From experience, I agree with your points. One thing OSM data is ok for is land classification labels ("landuse", etc tags) as the accuracy is not as important at their scales and requires less effort to cleanup. Most of the work is aggregating disparate landuses into buckets that make sense for your model.
To start, OSM doesn't use Google Maps imagery for annotation due to licensing concerns. As someone else mentioned, it's rarely clear whether researchers have the right to use Maps imagery let alone download/re-publish it. Part of the reason is that Google sub-licenses imagery from several different providers who are usually extremely protective of IP. So immediately you'd have image/label alignment issues.
Even if you had access to the image that someone used for labeling, it's non-trivial. They might not even have used an image! For example you might walk around and take a GPS reading next to every object and use the keypoints as object centers. Sometimes the annotation quality is low, for example if you want to try using building outlines or roads as segmentation targets for aerial imagery. Or things are simply misaligned. Also since yurts are inherently mobile, you might not even be able to use those labels because objects have moved and there's no guarantee they'll be present in Google Maps.
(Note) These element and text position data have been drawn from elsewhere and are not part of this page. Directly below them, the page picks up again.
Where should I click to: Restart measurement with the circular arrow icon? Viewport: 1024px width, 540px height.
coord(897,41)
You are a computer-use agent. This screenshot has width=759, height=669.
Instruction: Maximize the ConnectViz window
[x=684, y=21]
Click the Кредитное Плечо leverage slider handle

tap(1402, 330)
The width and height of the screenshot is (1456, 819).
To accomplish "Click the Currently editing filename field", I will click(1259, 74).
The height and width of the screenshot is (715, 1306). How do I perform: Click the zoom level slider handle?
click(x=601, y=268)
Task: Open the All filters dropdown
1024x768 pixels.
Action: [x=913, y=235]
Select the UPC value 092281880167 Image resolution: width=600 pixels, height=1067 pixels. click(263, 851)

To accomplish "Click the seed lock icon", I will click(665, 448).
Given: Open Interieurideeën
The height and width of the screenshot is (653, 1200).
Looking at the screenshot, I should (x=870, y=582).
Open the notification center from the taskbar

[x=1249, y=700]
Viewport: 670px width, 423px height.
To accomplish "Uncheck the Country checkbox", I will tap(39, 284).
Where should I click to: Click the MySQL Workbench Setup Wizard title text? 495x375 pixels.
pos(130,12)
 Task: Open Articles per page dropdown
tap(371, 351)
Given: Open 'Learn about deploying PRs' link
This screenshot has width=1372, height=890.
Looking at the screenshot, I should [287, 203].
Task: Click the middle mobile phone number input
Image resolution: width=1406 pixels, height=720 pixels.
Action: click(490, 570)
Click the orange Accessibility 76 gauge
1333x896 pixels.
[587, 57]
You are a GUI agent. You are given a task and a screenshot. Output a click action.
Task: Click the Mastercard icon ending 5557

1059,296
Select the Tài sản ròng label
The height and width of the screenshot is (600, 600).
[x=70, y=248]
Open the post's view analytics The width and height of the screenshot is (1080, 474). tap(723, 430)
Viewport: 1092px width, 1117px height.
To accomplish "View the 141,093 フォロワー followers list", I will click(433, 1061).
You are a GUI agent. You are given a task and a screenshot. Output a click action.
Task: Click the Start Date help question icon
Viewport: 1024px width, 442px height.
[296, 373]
Finally you'd have issues of omission/commission, because you would have to assume that OSM is complete. That's very sensitive to how active the local community is. Some places are accurate down to the fire hydrant. Where I live, there are plenty of unmapped businesses that have been here for years. Though you could definitely use it to cross-check your own labels + predictions.
The standard for detecting objects on tiles is to discard border predictions and rely on overlap (sliding window) prediction + non max suppression (NMS) to handle duplicates. The overlap is usually something like 1x receptive field of your model, and your "discard" region is a bit larger than your max expected object size.